[Recorded information — start]

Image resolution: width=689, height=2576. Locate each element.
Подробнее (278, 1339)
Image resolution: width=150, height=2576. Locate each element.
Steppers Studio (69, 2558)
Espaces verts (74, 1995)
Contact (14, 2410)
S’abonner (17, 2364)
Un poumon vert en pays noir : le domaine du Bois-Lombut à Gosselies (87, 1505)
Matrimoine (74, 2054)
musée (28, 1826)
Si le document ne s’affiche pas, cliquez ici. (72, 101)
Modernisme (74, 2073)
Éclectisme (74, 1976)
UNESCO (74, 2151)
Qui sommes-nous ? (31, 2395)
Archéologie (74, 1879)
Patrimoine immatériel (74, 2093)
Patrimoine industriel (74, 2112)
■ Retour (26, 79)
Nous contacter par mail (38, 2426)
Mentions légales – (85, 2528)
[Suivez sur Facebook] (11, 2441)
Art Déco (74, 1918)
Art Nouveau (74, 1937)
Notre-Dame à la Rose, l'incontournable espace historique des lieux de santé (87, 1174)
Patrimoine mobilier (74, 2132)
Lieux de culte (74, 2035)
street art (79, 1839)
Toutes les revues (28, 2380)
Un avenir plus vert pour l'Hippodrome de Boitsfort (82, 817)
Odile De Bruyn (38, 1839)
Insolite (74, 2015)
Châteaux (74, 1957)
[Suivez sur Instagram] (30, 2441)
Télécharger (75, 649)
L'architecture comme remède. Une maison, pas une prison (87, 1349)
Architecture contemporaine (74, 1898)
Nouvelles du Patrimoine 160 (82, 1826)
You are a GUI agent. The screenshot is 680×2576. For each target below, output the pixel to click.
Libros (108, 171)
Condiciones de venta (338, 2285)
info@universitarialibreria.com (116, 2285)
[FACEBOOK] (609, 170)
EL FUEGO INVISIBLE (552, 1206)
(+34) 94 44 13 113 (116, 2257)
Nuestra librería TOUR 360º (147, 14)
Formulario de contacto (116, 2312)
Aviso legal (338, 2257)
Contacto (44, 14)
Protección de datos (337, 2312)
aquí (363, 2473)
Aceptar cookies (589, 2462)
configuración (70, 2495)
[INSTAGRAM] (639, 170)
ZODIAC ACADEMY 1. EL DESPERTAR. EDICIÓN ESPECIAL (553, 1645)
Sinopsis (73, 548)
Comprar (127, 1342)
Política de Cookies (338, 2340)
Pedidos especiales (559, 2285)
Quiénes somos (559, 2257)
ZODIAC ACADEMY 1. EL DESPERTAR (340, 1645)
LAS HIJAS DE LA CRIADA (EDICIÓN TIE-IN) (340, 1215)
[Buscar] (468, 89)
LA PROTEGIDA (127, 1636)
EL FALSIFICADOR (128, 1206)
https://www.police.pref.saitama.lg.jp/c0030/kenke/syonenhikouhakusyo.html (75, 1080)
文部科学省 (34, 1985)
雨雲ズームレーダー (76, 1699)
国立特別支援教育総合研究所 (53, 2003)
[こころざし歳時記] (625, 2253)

[Recorded information — finish]

• **Prompt**: Print each of the lines above again, unchanged.

• **Result**:
Image resolution: width=689, height=2576. Locate each element.
Подробнее (278, 1339)
Image resolution: width=150, height=2576. Locate each element.
Steppers Studio (69, 2558)
Espaces verts (74, 1995)
Contact (14, 2410)
S’abonner (17, 2364)
Un poumon vert en pays noir : le domaine du Bois-Lombut à Gosselies (87, 1505)
Matrimoine (74, 2054)
musée (28, 1826)
Si le document ne s’affiche pas, cliquez ici. (72, 101)
Modernisme (74, 2073)
Éclectisme (74, 1976)
UNESCO (74, 2151)
Qui sommes-nous ? (31, 2395)
Archéologie (74, 1879)
Patrimoine immatériel (74, 2093)
Patrimoine industriel (74, 2112)
■ Retour (26, 79)
Nous contacter par mail (38, 2426)
Mentions légales – (85, 2528)
[Suivez sur Facebook] (11, 2441)
Art Déco (74, 1918)
Art Nouveau (74, 1937)
Notre-Dame à la Rose, l'incontournable espace historique des lieux de santé (87, 1174)
Patrimoine mobilier (74, 2132)
Lieux de culte (74, 2035)
street art (79, 1839)
Toutes les revues (28, 2380)
Un avenir plus vert pour l'Hippodrome de Boitsfort (82, 817)
Odile De Bruyn (38, 1839)
Insolite (74, 2015)
Châteaux (74, 1957)
[Suivez sur Instagram] (30, 2441)
Télécharger (75, 649)
L'architecture comme remède. Une maison, pas une prison (87, 1349)
Architecture contemporaine (74, 1898)
Nouvelles du Patrimoine 160 (82, 1826)
You are a GUI agent. The screenshot is 680×2576. For each target below, output the pixel to click.
Libros (108, 171)
Condiciones de venta (338, 2285)
info@universitarialibreria.com (116, 2285)
[FACEBOOK] (609, 170)
EL FUEGO INVISIBLE (552, 1206)
(+34) 94 44 13 113 (116, 2257)
Nuestra librería TOUR 360º (147, 14)
Formulario de contacto (116, 2312)
Aviso legal (338, 2257)
Contacto (44, 14)
Protección de datos (337, 2312)
aquí (363, 2473)
Aceptar cookies (589, 2462)
configuración (70, 2495)
[INSTAGRAM] (639, 170)
ZODIAC ACADEMY 1. EL DESPERTAR. EDICIÓN ESPECIAL (553, 1645)
Sinopsis (73, 548)
Comprar (127, 1342)
Política de Cookies (338, 2340)
Pedidos especiales (559, 2285)
Quiénes somos (559, 2257)
ZODIAC ACADEMY 1. EL DESPERTAR (340, 1645)
LAS HIJAS DE LA CRIADA (EDICIÓN TIE-IN) (340, 1215)
[Buscar] (468, 89)
LA PROTEGIDA (127, 1636)
EL FALSIFICADOR (128, 1206)
https://www.police.pref.saitama.lg.jp/c0030/kenke/syonenhikouhakusyo.html (75, 1080)
文部科学省 (34, 1985)
雨雲ズームレーダー (76, 1699)
国立特別支援教育総合研究所 (53, 2003)
[こころざし歳時記] (625, 2253)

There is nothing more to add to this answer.